Bald Eagle Saved by a Skin Graft from a Fish
This summer, a bald eagle in northwestern Wisconsin took flight after a long rehab for a leg injury. The key to the bird’s recovery was a first-of-its-kind skin graft treatment normally used for humans. The skin came from a North Atlantic cod.
The injured raptor was brought to the Winged Freedom Raptor Hospital in Spooner, WI in September 2024. She had been found at a campground with a gaping injury on its leg.
“It was horrible,” veterinarian and hospital founder Kim Ammann tells Wisconsin Public Radio. “It had been open and exposed to air and bugs and bacteria at least a week, if not longer. She was dying.”
Although Ammann treats about 200 birds a year, including around 75 bald eagles, she wasn’t sure how to treat such an extensive wound. She found Kerecis, an Iceland-based company that makes tissue regeneration products from fish skin. The treatment is mostly for humans but the company had developed a veterinary version, though it had not been used on an eagle before. (Eagles happen to eat fish, but then again so do humans.)

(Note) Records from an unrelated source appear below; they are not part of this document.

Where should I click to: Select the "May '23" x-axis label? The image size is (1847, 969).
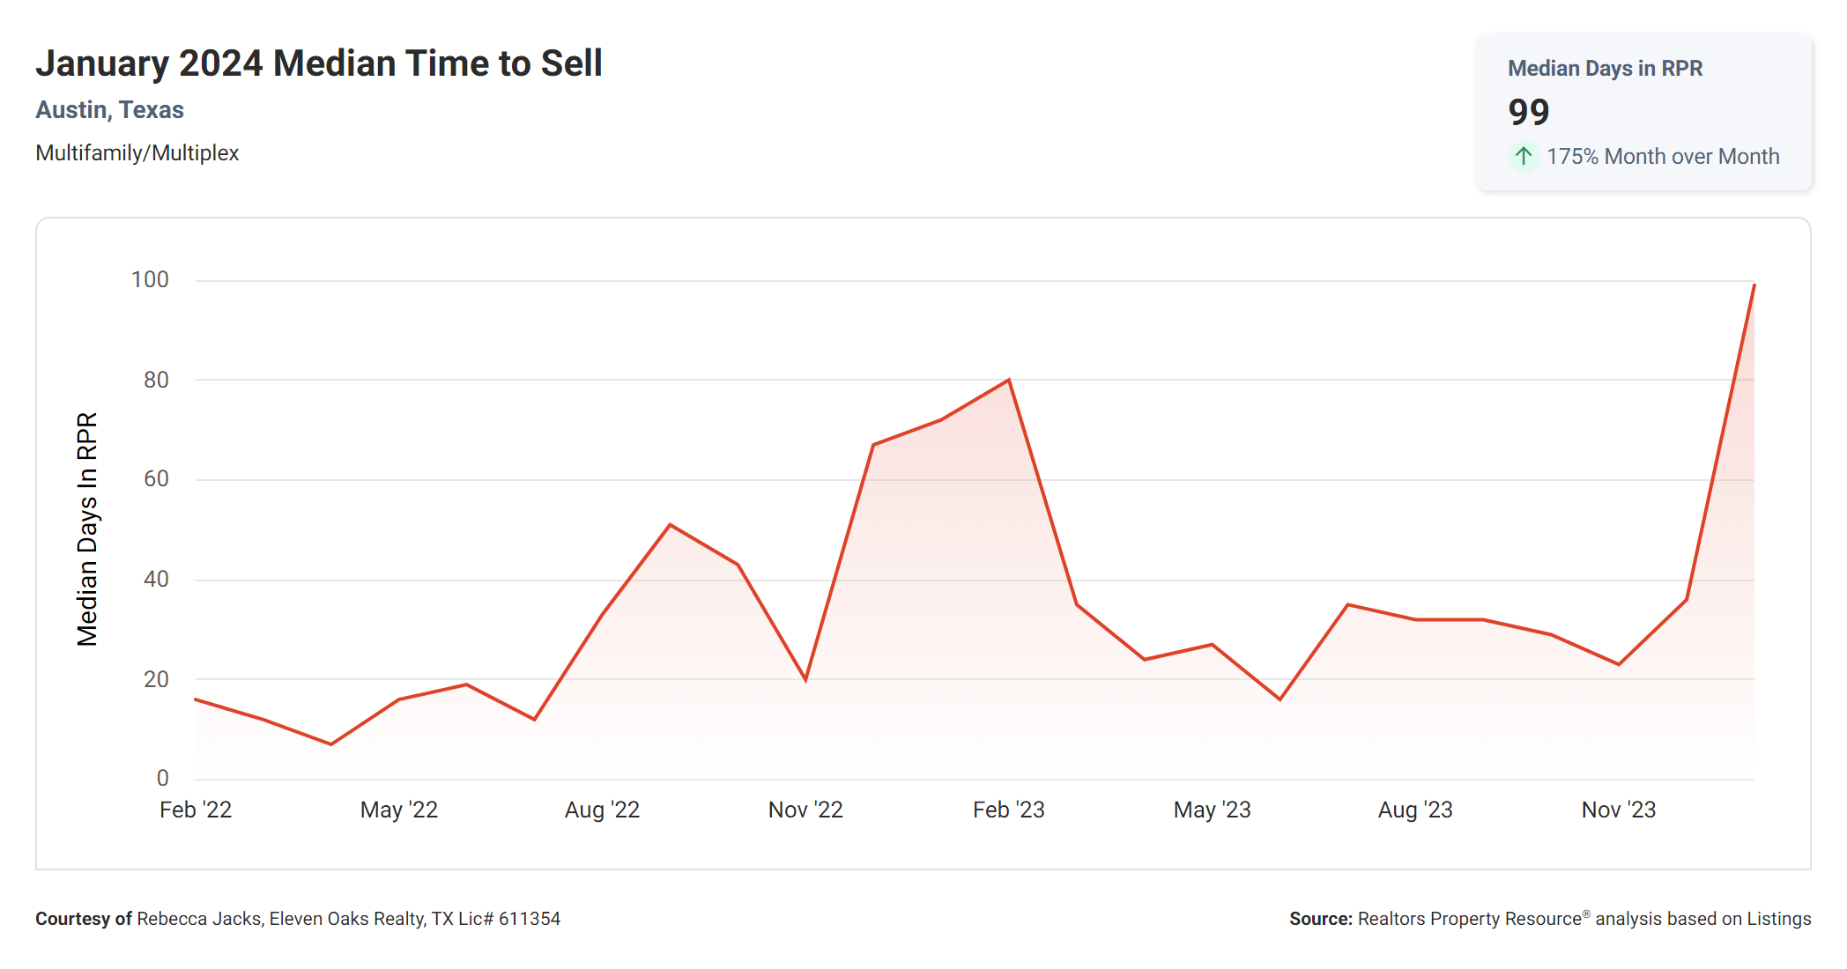[1212, 810]
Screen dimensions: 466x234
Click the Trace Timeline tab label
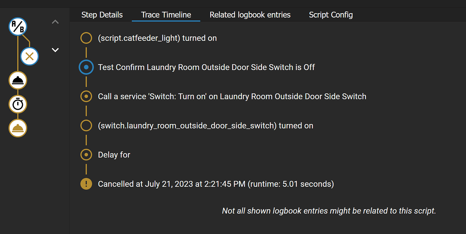[x=166, y=14]
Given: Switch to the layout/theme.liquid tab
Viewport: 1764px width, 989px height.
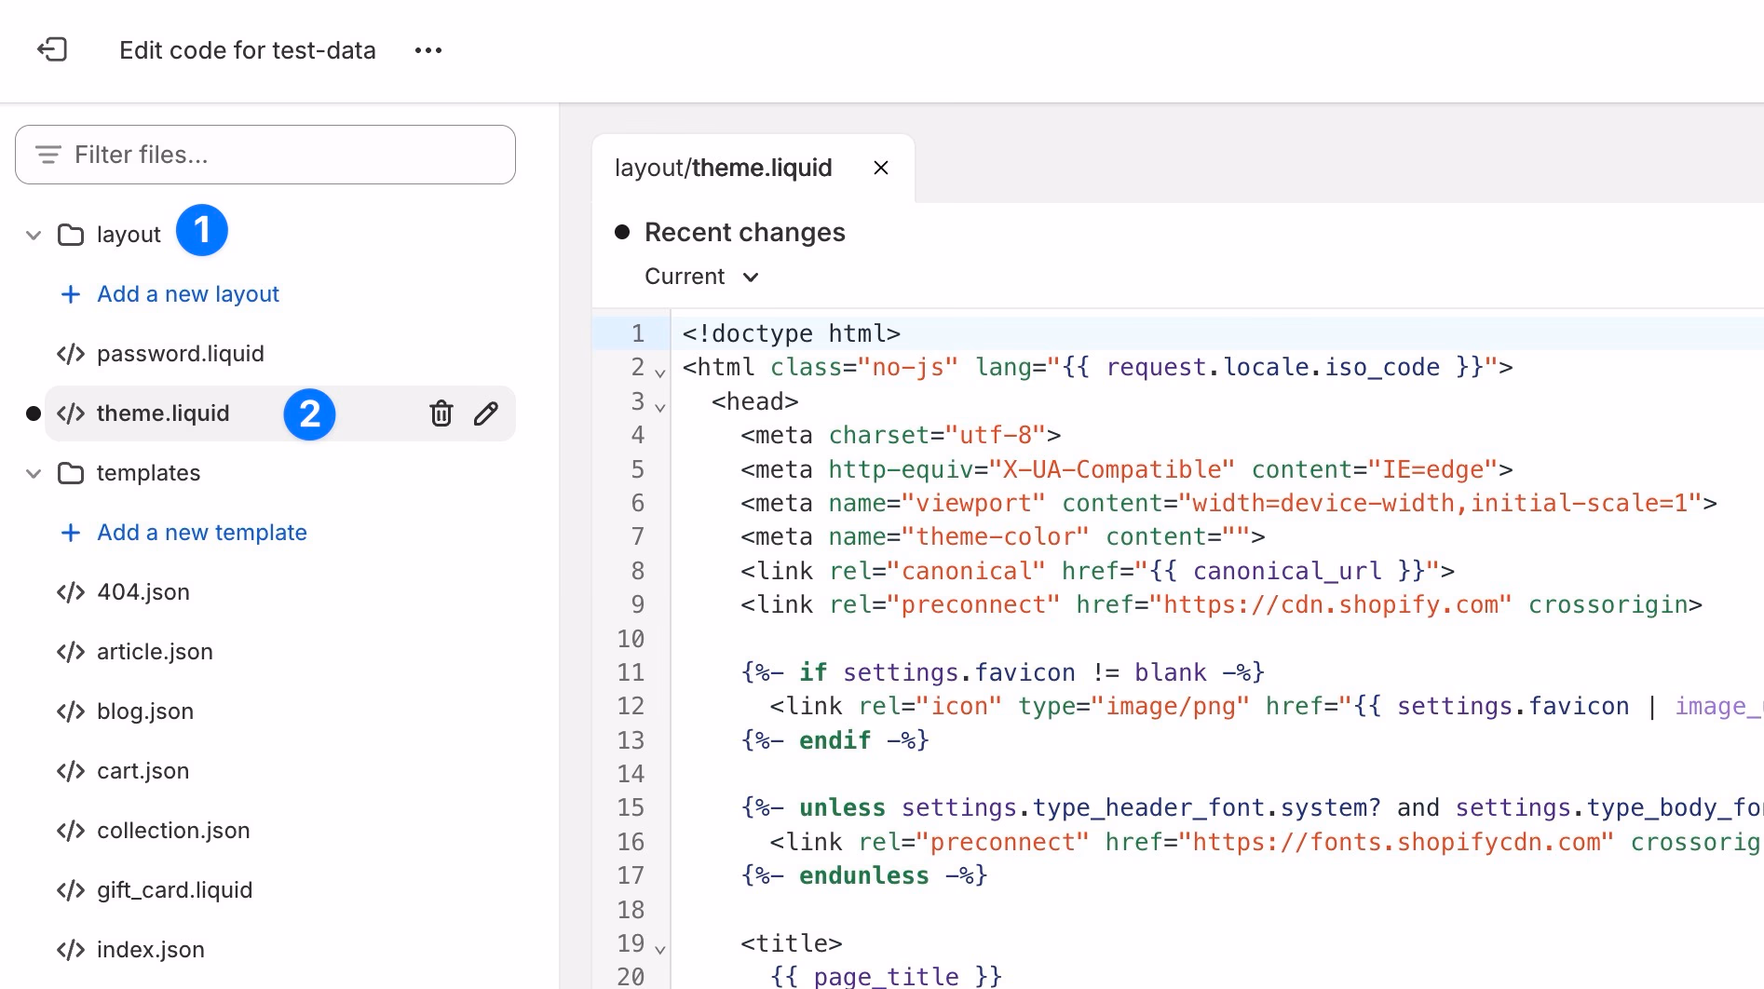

After hearing of the Wisconsin eagle’s plight, Kerecis provided the treatment for free. Ammann named the bird Kere – a nod to the company – and then applied a fish-skin patch on the wound. Atlantic cod skin is used because it is compatible with human skin and has a low risk of viral transmission. It’s compatible with eagles too, apparently.
The patch, looking like a fishnet stocking, formed a structure for tissue to regenerate around. “It brings all the nutrients and structure in for her own skin cells to then creep in,” Ammann says. It took about ten months of treatment and rehab before Kere was ready to return to the wild.
At the end of June, Kere was released from a nearby soccer field. She soared off, owing her recovery in no small part to a fish. “It was a mixed blessing for me, I was very fond of her. She was so tolerant of everything that we had done,” says Ammann. “There were some tears.”
For a bird doctor, those are good tears. Amman says she has since used the fish-skin graft on smaller birds and with similar success.